First, a few words about the state of fertility. Per a 2020 report from the US Center for Disease Control and Prevention, birth rates in the US are at a historic low. The general fertility rate is currently less than half of what it was at the peak of the baby boom, and at 1.71 live births per woman is well below the replacement rate of 2.1. However, these aggregate trends in fertility mask large heterogeneity across demographic groups. The trends have been driven mostly by cultural and societal changes pushing couples to wait longer and have fewer children: birth rates have fallen for women in their 20s and early 30s but have risen by an average of 3% annually since 1985 for women in their early 40s. These trends come at a cost including increased preterm birth rates and a painful reality for many — it takes longer to get pregnant than ever before. While it is clear that the risk of miscarriage and chromosomal abnormalities begins to rise at 35 and goes up sharply for women 40 and older, the causes of male infertility should not be overlooked. Between lower sperm counts and a more advanced age at conception, a third to half of fertility struggles are caused by male infertility. It is in this evolving context that the fertility industry and its main tool in vitro fertilization (IVF) have seen steady growth.
Among the most promising clinical applications of artificial intelligence is its use in IVF and other fertility treatments. The pace of progress in the field has accelerated in the last few years and access to cheap computing power and commoditized algorithms has democratized research and entrepreneurship. There is a myriad of new AI-driven companies recently created and financed which cover the entire fertility journey: from at-home sperm testing kits analyzing the common measures of count, motility and morphology (Dadi, Legacy, Exseed), to finding predictive patterns in patients’ lifestyles (Inanna, Univfy), to selecting embryos with the best chances of live birth (Overture Life, Ovation, Presagen, Embryonics, Future Fertility, Stork ai). This list does not even include all the apps supposedly helping couples get pregnant via menstrual cycle tracking. When so many players enter a market still restricted in size (about 3,000 clinics in directly accessible markets, serving roughly 1.3 million cycles annually), success often relies not only on outcomes but on the ability to strike partnerships for faster scaling.
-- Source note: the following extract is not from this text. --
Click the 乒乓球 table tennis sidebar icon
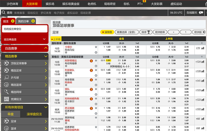The width and height of the screenshot is (207, 131). (x=7, y=77)
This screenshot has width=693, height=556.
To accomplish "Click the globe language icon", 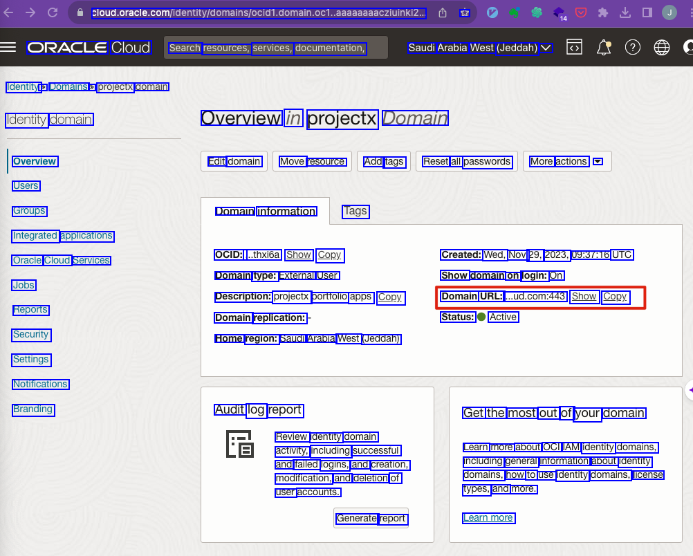I will (x=662, y=47).
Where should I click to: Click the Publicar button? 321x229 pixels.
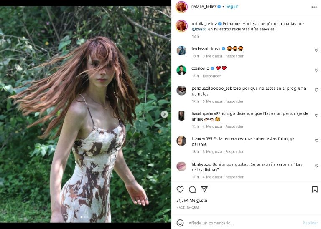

The high predictive value that these statistical machines are able to produce often lack true biological understanding of fertility overall. While machine learning may deliver clinical benefits, the work to understand mechanistic insights is key to not only predict but prevent and treat underlying conditions. We hope that all these innovations will serve couples trying to conceive and lower the cost barriers to reproductive technologies, but recognize that the real impact of the financing gold rush in this area is yet to be seen.